As we mentioned in a blog post earlier this spring, we started our ‘What in the Health IT?’ series to provide clear explanations of what are often complex or confusing topics.  This month, Arcadian Morgan Woosley talks about…

The Group Practice Reporting Option (GPRO) within the Physician Quality Reporting System (PQRS)

The Center for Medicare and Medicaid Services (CMS) has long sought to improve the quality of care provided to its beneficiaries, but measuring and analyzing care provided by thousands of providers to millions of patients across the country is a real challenge.   CMS has tried to address this by implementing programs that reward providers for reporting on and performing well against quality measures intended to encourage appropriate care.

Physician Quality Reporting System (PQRS)

One such program is the Physician Quality Reporting System (PQRS).  Healthcare providers have the option to participate in this CMS program if they:

  • Are considered “eligible professionals”
  • And render services to at least one patient who is a Medicare Part B Fee-for-Service beneficiary

This quality reporting program has been voluntary since it began in 2006, with participating providers receiving an incentive.  But as of 2015, while the program remains voluntary, CMS began negatively adjusting payments for providers who did not report satisfactorily for 2013.   For 2016, the penalty will be 2%.   PQRS is also being used as part of the Value-Based Payment Modifier, so providers who do not report can be penalized in two ways.

PQRS for providers who practice in groups

Many providers practice as part of a group (meaning that there are at least two providers who bill CMS under the same federal tax identification number, or TIN).   The group can decide to report their quality performance to CMS either as a group, or as individual providers, but not both – they have to pick one or the other.
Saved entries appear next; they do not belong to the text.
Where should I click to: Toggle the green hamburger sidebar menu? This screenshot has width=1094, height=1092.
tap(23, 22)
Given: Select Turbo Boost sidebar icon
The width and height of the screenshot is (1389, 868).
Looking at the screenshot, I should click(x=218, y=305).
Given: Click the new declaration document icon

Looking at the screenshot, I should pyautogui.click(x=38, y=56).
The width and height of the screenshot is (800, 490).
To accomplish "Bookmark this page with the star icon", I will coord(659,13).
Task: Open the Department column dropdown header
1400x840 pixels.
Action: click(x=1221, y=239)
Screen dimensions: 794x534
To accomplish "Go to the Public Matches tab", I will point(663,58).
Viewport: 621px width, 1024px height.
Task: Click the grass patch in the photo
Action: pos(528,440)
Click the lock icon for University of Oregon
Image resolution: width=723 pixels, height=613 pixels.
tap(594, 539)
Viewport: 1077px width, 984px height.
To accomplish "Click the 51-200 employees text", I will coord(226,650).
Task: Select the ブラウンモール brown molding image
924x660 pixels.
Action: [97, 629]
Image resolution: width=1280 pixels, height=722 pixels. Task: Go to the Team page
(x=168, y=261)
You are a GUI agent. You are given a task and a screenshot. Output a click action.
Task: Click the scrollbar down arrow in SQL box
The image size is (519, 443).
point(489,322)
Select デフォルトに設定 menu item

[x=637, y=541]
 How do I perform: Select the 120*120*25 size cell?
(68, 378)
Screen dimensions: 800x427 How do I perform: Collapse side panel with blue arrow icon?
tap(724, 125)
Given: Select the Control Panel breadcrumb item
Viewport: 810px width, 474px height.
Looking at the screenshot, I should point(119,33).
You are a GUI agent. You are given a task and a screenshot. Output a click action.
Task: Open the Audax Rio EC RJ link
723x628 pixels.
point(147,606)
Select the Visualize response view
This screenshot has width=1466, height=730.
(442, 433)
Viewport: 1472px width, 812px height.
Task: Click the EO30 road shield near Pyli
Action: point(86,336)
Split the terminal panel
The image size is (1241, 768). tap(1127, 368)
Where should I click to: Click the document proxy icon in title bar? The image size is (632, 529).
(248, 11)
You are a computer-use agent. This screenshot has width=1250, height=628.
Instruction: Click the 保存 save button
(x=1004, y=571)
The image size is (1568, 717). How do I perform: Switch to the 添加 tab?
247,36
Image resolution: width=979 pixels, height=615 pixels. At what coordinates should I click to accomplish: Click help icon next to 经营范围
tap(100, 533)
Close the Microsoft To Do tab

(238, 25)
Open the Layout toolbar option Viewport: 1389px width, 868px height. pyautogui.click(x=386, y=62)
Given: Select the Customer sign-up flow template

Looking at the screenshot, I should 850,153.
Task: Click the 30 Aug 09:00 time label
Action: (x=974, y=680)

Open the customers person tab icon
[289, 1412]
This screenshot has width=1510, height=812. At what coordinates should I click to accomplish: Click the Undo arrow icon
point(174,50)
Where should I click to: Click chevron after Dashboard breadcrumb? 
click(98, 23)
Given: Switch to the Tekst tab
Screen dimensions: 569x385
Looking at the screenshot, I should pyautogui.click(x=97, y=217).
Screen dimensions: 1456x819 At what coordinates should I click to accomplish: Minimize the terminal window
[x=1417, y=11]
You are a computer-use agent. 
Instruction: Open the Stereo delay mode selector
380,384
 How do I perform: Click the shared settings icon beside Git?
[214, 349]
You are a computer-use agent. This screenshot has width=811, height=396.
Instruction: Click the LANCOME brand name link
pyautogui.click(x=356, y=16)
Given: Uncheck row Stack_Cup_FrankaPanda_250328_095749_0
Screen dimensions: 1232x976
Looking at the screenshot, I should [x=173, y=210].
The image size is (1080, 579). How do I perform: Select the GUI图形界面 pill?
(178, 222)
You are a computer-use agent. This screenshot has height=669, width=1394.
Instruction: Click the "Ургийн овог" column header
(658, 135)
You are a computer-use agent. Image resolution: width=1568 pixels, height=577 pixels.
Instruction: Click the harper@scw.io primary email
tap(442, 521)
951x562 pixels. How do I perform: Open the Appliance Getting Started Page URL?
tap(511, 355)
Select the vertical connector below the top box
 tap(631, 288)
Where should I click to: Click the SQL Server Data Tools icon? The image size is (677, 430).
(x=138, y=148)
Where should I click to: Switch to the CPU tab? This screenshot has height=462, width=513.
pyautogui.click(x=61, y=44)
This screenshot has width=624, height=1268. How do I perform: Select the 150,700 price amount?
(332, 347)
If the practice decides to report as a group, they would use the Group Practice Reporting Option (GRPO) to send their quality performance data to CMS for PQRS.

This explanation describes how GPRO works for many practices, but practices that are part of an ACO or who submit results via claims operate a bit differently.  We’ll describe that in a follow-up post.

How does GPRO work?

Practices reporting their quality performance under GPRO need to:

  • Register for GPRO with CMS in advance
  • Choose the quality measures on which they will report
  • Calculate performance for the appropriate patients
  • Submit their data to CMS

Picking quality measures to report

A practice needs to report on 9 quality measures (out of 281 available measures for 2016).   The practice would select the measures that are most appropriate for the type of care it provides.

The measures selected must also be drawn from at least three different quality domain areas, as described by the Department of Health and Human Services National Quality Strategy (NQS).  The NQS identifies six different priority areas for quality improvement:

  • Patient and Family Engagement
  • Patient Safety
  • Care Coordination
  • Population/Public Health
  • Efficient Use of Healthcare Resources
  • Clinical Process/Effectiveness

Some practices may not have enough data to submit reporting on 9 measures that cross 3 quality domains.  They are allowed to submit fewer measures, but may be subject to a specific type of audit by CMS.

Specialists should be aware that one of the measures selected must also be a cross-cutting measure, which CMS defines as a measure that “is broadly applicable across multiple providers and specialties”.

Finally, large practices (100 or more eligible professionals) must also submit results from the Consumer Assessment of Healthcare Providers and Systems (CAHPS) survey.

Selecting patients to include in measure calculations

A practice must report on its quality performance for at least 50% of the Medicare Part B FFS patients seen by the group (not each individual provider) to whom the measure applies.

For example, let’s say a practice has 1000 Medicare Part B FFS patients.  However, only 100 of them are over 18 and have COPD, so the quality measure Chronic Obstructive Pulmonary Disease (COPD): Spirometry Evaluation only applies to those 100 patients. The practice would need to report performance on that measure for at least 50 – or 50% – of those patients.

Practices without an analytics platform may consider selecting measures that would apply to similar groups of patients, to reduce the amount of manual reporting effort.

Sending data to CMS

The size of the practice determines how data is submitted to CMS.  During the GPRO registration process, practices indicate whether they have 2-24 eligible professionals, 25-99 eligible professionals, or 100+ eligible professionals.

  • All groups can submit via a qualified registry
  • All groups can submit via their CMS-certified EHR
  • Groups with 25 or more eligible professionals can submit via a GPRO Web Interface

Groups have six months after the end of the plan year to submit data, and the review process may take at least another six months.  For example, CMS will make adjustments in 2018 for 2016 performance.

Morgan Woosley is a senior client business manager at Arcadia.   Her area of practice includes managing the GPRO submission process for client healthcare systems.